Return every line below exactly.

Working data

=-=-=

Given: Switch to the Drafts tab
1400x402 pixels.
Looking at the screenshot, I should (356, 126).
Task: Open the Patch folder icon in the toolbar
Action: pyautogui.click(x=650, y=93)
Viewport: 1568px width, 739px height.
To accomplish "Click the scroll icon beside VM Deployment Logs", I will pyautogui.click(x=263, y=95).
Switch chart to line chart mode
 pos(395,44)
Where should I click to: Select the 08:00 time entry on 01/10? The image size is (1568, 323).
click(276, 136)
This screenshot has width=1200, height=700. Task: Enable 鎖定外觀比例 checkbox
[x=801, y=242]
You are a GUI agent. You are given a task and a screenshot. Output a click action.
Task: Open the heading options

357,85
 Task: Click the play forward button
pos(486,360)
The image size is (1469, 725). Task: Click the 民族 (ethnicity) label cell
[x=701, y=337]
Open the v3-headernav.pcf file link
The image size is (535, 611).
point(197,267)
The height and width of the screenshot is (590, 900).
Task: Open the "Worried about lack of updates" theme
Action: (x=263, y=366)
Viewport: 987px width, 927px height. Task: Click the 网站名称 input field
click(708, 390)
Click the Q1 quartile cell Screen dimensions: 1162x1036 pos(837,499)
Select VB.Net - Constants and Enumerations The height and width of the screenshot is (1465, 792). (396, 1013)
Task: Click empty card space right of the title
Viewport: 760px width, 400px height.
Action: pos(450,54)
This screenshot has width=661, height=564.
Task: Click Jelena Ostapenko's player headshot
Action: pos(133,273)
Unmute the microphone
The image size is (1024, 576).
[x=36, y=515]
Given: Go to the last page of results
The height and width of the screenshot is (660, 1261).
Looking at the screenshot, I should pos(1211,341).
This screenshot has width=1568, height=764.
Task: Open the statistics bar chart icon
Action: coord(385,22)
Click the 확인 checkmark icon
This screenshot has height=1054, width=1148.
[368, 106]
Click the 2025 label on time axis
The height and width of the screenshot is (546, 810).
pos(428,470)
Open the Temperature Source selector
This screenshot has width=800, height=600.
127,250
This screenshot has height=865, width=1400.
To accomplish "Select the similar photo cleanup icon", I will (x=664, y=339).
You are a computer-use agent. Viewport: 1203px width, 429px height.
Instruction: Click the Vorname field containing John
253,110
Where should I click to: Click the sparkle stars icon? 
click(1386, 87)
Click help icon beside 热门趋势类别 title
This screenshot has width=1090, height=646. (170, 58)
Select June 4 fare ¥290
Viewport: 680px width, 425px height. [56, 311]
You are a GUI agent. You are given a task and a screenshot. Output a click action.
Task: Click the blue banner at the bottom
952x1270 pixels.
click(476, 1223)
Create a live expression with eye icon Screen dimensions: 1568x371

=-=-=

Task output
Given: Switch to the Drafts tab
1400x402 pixels.
Looking at the screenshot, I should (356, 126).
Task: Open the Patch folder icon in the toolbar
Action: pyautogui.click(x=650, y=93)
Viewport: 1568px width, 739px height.
To accomplish "Click the scroll icon beside VM Deployment Logs", I will pyautogui.click(x=263, y=95).
Switch chart to line chart mode
 pos(395,44)
Where should I click to: Select the 08:00 time entry on 01/10? The image size is (1568, 323).
click(276, 136)
This screenshot has width=1200, height=700. Task: Enable 鎖定外觀比例 checkbox
[x=801, y=242]
You are a GUI agent. You are given a task and a screenshot. Output a click action.
Task: Open the heading options

357,85
 Task: Click the play forward button
pos(486,360)
The image size is (1469, 725). Task: Click the 民族 (ethnicity) label cell
[x=701, y=337]
Open the v3-headernav.pcf file link
The image size is (535, 611).
point(197,267)
The height and width of the screenshot is (590, 900).
Task: Open the "Worried about lack of updates" theme
Action: (x=263, y=366)
Viewport: 987px width, 927px height. Task: Click the 网站名称 input field
click(708, 390)
Click the Q1 quartile cell Screen dimensions: 1162x1036 pos(837,499)
Select VB.Net - Constants and Enumerations The height and width of the screenshot is (1465, 792). (396, 1013)
Task: Click empty card space right of the title
Viewport: 760px width, 400px height.
Action: pos(450,54)
This screenshot has width=661, height=564.
Task: Click Jelena Ostapenko's player headshot
Action: pos(133,273)
Unmute the microphone
The image size is (1024, 576).
[x=36, y=515]
Given: Go to the last page of results
The height and width of the screenshot is (660, 1261).
Looking at the screenshot, I should pos(1211,341).
This screenshot has width=1568, height=764.
Task: Open the statistics bar chart icon
Action: coord(385,22)
Click the 확인 checkmark icon
This screenshot has height=1054, width=1148.
[368, 106]
Click the 2025 label on time axis
The height and width of the screenshot is (546, 810).
pos(428,470)
Open the Temperature Source selector
This screenshot has width=800, height=600.
127,250
This screenshot has height=865, width=1400.
To accomplish "Select the similar photo cleanup icon", I will (x=664, y=339).
You are a computer-use agent. Viewport: 1203px width, 429px height.
Instruction: Click the Vorname field containing John
253,110
Where should I click to: Click the sparkle stars icon? 
click(1386, 87)
Click help icon beside 热门趋势类别 title
This screenshot has width=1090, height=646. (170, 58)
Select June 4 fare ¥290
Viewport: 680px width, 425px height. [56, 311]
You are a GUI agent. You are given a task and a screenshot. Output a click action.
Task: Click the blue banner at the bottom
952x1270 pixels.
click(476, 1223)
Create a live expression with eye icon Screen dimensions: 1568x371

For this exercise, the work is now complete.